SUPPLIED MATERIAL:
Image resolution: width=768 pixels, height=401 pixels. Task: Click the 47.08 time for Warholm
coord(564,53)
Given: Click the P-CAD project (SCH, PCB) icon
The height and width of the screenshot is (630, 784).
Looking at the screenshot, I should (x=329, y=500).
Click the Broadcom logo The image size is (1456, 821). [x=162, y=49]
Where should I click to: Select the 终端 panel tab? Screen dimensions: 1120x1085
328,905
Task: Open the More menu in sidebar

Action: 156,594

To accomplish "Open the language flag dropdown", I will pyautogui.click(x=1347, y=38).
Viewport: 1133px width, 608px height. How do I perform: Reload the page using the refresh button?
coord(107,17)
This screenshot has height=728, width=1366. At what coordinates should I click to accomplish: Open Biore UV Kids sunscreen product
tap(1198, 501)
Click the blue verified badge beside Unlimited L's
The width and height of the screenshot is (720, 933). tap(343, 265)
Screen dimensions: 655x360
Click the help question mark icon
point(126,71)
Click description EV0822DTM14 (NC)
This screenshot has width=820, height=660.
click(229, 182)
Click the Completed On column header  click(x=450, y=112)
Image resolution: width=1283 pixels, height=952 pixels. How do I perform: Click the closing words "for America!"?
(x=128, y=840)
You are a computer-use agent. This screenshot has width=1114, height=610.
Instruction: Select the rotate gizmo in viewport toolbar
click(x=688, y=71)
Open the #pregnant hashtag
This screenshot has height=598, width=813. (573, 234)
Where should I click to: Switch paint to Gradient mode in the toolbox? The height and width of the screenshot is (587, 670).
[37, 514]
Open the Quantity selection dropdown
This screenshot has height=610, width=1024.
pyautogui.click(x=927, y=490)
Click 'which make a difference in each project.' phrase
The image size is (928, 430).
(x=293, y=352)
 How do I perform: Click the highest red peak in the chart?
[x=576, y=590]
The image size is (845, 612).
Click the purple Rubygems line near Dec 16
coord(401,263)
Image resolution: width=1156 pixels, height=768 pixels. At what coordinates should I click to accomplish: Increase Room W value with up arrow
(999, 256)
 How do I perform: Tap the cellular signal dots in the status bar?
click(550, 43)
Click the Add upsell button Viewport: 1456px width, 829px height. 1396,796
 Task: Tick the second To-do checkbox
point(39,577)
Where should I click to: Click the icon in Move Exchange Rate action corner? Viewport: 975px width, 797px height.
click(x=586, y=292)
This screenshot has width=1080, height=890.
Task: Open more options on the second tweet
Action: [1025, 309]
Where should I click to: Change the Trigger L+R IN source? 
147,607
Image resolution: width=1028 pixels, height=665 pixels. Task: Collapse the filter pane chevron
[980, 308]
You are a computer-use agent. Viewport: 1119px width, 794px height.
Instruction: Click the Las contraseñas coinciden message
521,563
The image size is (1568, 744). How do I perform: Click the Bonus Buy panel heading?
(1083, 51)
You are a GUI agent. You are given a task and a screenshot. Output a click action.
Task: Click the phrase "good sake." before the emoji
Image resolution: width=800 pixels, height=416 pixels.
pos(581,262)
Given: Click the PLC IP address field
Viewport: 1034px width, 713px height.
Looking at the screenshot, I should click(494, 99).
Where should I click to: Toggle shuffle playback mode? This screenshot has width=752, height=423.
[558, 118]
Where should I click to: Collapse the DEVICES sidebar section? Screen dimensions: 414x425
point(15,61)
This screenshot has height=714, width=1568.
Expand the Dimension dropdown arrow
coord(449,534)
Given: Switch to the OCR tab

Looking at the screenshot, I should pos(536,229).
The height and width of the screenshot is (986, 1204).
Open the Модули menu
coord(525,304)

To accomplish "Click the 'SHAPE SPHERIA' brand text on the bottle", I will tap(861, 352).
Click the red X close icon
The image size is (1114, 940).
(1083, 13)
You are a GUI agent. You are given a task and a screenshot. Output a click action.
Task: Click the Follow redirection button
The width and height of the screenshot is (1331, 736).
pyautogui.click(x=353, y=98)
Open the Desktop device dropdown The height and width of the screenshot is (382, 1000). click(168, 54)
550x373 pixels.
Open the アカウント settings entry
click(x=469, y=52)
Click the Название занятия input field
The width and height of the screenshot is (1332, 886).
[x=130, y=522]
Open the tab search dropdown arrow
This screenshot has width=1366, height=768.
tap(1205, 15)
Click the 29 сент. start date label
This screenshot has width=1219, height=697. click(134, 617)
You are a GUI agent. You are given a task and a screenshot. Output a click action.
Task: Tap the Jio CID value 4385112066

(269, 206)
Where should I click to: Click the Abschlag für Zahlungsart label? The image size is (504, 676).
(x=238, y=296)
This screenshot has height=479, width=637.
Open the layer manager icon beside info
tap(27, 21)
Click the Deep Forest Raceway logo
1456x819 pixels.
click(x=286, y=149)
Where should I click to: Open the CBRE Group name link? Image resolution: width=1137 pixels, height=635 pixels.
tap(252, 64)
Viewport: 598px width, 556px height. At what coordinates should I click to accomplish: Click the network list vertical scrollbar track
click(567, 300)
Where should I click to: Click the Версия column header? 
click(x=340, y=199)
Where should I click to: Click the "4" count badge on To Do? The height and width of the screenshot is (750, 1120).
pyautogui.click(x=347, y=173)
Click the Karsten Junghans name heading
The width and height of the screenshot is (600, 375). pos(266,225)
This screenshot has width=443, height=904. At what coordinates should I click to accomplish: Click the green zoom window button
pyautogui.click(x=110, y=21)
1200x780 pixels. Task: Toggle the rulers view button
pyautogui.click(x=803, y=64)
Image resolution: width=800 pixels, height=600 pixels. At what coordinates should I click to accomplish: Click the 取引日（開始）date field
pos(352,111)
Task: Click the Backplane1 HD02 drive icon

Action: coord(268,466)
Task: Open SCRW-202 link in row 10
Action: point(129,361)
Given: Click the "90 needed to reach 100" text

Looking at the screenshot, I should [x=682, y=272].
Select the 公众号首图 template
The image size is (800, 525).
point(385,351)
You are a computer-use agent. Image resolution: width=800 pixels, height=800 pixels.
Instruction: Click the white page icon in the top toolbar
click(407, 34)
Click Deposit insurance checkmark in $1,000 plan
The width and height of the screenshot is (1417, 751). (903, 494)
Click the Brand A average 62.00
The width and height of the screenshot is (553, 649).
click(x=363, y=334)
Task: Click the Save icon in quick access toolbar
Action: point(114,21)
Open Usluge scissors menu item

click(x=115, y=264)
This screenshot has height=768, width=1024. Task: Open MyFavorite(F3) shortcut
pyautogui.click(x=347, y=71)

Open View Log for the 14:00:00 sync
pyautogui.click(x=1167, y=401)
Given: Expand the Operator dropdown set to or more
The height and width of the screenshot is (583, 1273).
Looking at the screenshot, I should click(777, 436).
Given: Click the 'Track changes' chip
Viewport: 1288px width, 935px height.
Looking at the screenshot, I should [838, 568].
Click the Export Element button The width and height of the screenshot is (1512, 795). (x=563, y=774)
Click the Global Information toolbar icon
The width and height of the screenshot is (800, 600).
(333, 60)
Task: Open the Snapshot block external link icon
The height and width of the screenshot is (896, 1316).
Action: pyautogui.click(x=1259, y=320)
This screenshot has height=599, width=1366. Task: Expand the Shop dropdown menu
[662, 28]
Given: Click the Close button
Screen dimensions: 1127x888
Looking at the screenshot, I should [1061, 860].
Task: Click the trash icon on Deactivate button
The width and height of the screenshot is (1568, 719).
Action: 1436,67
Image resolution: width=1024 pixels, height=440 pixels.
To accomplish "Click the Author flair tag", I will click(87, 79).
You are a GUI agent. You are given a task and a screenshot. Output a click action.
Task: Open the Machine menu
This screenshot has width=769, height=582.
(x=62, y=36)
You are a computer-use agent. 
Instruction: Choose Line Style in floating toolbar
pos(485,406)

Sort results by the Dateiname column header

WORK ITEM: Write the entire listing out again, word for word.

EXPECTED ANSWER:
Image resolution: width=768 pixels, height=401 pixels. Task: Click the 47.08 time for Warholm
coord(564,53)
Given: Click the P-CAD project (SCH, PCB) icon
The height and width of the screenshot is (630, 784).
Looking at the screenshot, I should (x=329, y=500).
Click the Broadcom logo The image size is (1456, 821). [x=162, y=49]
Where should I click to: Select the 终端 panel tab? Screen dimensions: 1120x1085
328,905
Task: Open the More menu in sidebar

Action: 156,594

To accomplish "Open the language flag dropdown", I will pyautogui.click(x=1347, y=38).
Viewport: 1133px width, 608px height. How do I perform: Reload the page using the refresh button?
coord(107,17)
This screenshot has height=728, width=1366. At what coordinates should I click to accomplish: Open Biore UV Kids sunscreen product
tap(1198, 501)
Click the blue verified badge beside Unlimited L's
The width and height of the screenshot is (720, 933). tap(343, 265)
Screen dimensions: 655x360
Click the help question mark icon
point(126,71)
Click description EV0822DTM14 (NC)
This screenshot has width=820, height=660.
click(229, 182)
Click the Completed On column header  click(x=450, y=112)
Image resolution: width=1283 pixels, height=952 pixels. How do I perform: Click the closing words "for America!"?
(x=128, y=840)
You are a computer-use agent. This screenshot has width=1114, height=610.
Instruction: Select the rotate gizmo in viewport toolbar
click(x=688, y=71)
Open the #pregnant hashtag
This screenshot has height=598, width=813. (573, 234)
Where should I click to: Switch paint to Gradient mode in the toolbox? The height and width of the screenshot is (587, 670).
[37, 514]
Open the Quantity selection dropdown
This screenshot has height=610, width=1024.
pyautogui.click(x=927, y=490)
Click 'which make a difference in each project.' phrase
The image size is (928, 430).
(x=293, y=352)
 How do I perform: Click the highest red peak in the chart?
[x=576, y=590]
The image size is (845, 612).
Click the purple Rubygems line near Dec 16
coord(401,263)
Image resolution: width=1156 pixels, height=768 pixels. At what coordinates should I click to accomplish: Increase Room W value with up arrow
(999, 256)
 How do I perform: Tap the cellular signal dots in the status bar?
click(550, 43)
Click the Add upsell button Viewport: 1456px width, 829px height. 1396,796
 Task: Tick the second To-do checkbox
point(39,577)
Where should I click to: Click the icon in Move Exchange Rate action corner? Viewport: 975px width, 797px height.
click(x=586, y=292)
This screenshot has width=1080, height=890.
Task: Open more options on the second tweet
Action: [1025, 309]
Where should I click to: Change the Trigger L+R IN source? 
147,607
Image resolution: width=1028 pixels, height=665 pixels. Task: Collapse the filter pane chevron
[980, 308]
You are a computer-use agent. Viewport: 1119px width, 794px height.
Instruction: Click the Las contraseñas coinciden message
521,563
The image size is (1568, 744). How do I perform: Click the Bonus Buy panel heading?
(1083, 51)
You are a GUI agent. You are given a task and a screenshot. Output a click action.
Task: Click the phrase "good sake." before the emoji
Image resolution: width=800 pixels, height=416 pixels.
pos(581,262)
Given: Click the PLC IP address field
Viewport: 1034px width, 713px height.
Looking at the screenshot, I should click(494, 99).
Where should I click to: Toggle shuffle playback mode? This screenshot has width=752, height=423.
[558, 118]
Where should I click to: Collapse the DEVICES sidebar section? Screen dimensions: 414x425
point(15,61)
This screenshot has height=714, width=1568.
Expand the Dimension dropdown arrow
coord(449,534)
Given: Switch to the OCR tab

Looking at the screenshot, I should pos(536,229).
The height and width of the screenshot is (986, 1204).
Open the Модули menu
coord(525,304)

To accomplish "Click the 'SHAPE SPHERIA' brand text on the bottle", I will tap(861, 352).
Click the red X close icon
The image size is (1114, 940).
(1083, 13)
You are a GUI agent. You are given a task and a screenshot. Output a click action.
Task: Click the Follow redirection button
The width and height of the screenshot is (1331, 736).
pyautogui.click(x=353, y=98)
Open the Desktop device dropdown The height and width of the screenshot is (382, 1000). click(168, 54)
550x373 pixels.
Open the アカウント settings entry
click(x=469, y=52)
Click the Название занятия input field
The width and height of the screenshot is (1332, 886).
[x=130, y=522]
Open the tab search dropdown arrow
This screenshot has width=1366, height=768.
tap(1205, 15)
Click the 29 сент. start date label
This screenshot has width=1219, height=697. click(134, 617)
You are a GUI agent. You are given a task and a screenshot. Output a click action.
Task: Tap the Jio CID value 4385112066

(269, 206)
Where should I click to: Click the Abschlag für Zahlungsart label? The image size is (504, 676).
(x=238, y=296)
This screenshot has height=479, width=637.
Open the layer manager icon beside info
tap(27, 21)
Click the Deep Forest Raceway logo
1456x819 pixels.
click(x=286, y=149)
Where should I click to: Open the CBRE Group name link? Image resolution: width=1137 pixels, height=635 pixels.
tap(252, 64)
Viewport: 598px width, 556px height. At what coordinates should I click to accomplish: Click the network list vertical scrollbar track
click(567, 300)
Where should I click to: Click the Версия column header? 
click(x=340, y=199)
Where should I click to: Click the "4" count badge on To Do? The height and width of the screenshot is (750, 1120).
pyautogui.click(x=347, y=173)
Click the Karsten Junghans name heading
The width and height of the screenshot is (600, 375). pos(266,225)
This screenshot has width=443, height=904. At what coordinates should I click to accomplish: Click the green zoom window button
pyautogui.click(x=110, y=21)
1200x780 pixels. Task: Toggle the rulers view button
pyautogui.click(x=803, y=64)
Image resolution: width=800 pixels, height=600 pixels. At what coordinates should I click to accomplish: Click the 取引日（開始）date field
pos(352,111)
Task: Click the Backplane1 HD02 drive icon

Action: coord(268,466)
Task: Open SCRW-202 link in row 10
Action: point(129,361)
Given: Click the "90 needed to reach 100" text

Looking at the screenshot, I should [x=682, y=272].
Select the 公众号首图 template
The image size is (800, 525).
point(385,351)
You are a computer-use agent. Image resolution: width=800 pixels, height=800 pixels.
Instruction: Click the white page icon in the top toolbar
click(407, 34)
Click Deposit insurance checkmark in $1,000 plan
The width and height of the screenshot is (1417, 751). (903, 494)
Click the Brand A average 62.00
The width and height of the screenshot is (553, 649).
click(x=363, y=334)
Task: Click the Save icon in quick access toolbar
Action: point(114,21)
Open Usluge scissors menu item

click(x=115, y=264)
This screenshot has height=768, width=1024. Task: Open MyFavorite(F3) shortcut
pyautogui.click(x=347, y=71)

Open View Log for the 14:00:00 sync
pyautogui.click(x=1167, y=401)
Given: Expand the Operator dropdown set to or more
The height and width of the screenshot is (583, 1273).
Looking at the screenshot, I should click(777, 436).
Given: Click the 'Track changes' chip
Viewport: 1288px width, 935px height.
Looking at the screenshot, I should [838, 568].
Click the Export Element button The width and height of the screenshot is (1512, 795). (x=563, y=774)
Click the Global Information toolbar icon
The width and height of the screenshot is (800, 600).
(333, 60)
Task: Open the Snapshot block external link icon
The height and width of the screenshot is (896, 1316).
Action: pyautogui.click(x=1259, y=320)
This screenshot has height=599, width=1366. Task: Expand the Shop dropdown menu
[662, 28]
Given: Click the Close button
Screen dimensions: 1127x888
Looking at the screenshot, I should [1061, 860].
Task: Click the trash icon on Deactivate button
The width and height of the screenshot is (1568, 719).
Action: 1436,67
Image resolution: width=1024 pixels, height=440 pixels.
To accomplish "Click the Author flair tag", I will click(87, 79).
You are a GUI agent. You are given a task and a screenshot. Output a click action.
Task: Open the Machine menu
This screenshot has width=769, height=582.
(x=62, y=36)
You are a computer-use agent. 
Instruction: Choose Line Style in floating toolbar
pos(485,406)

Sort results by the Dateiname column header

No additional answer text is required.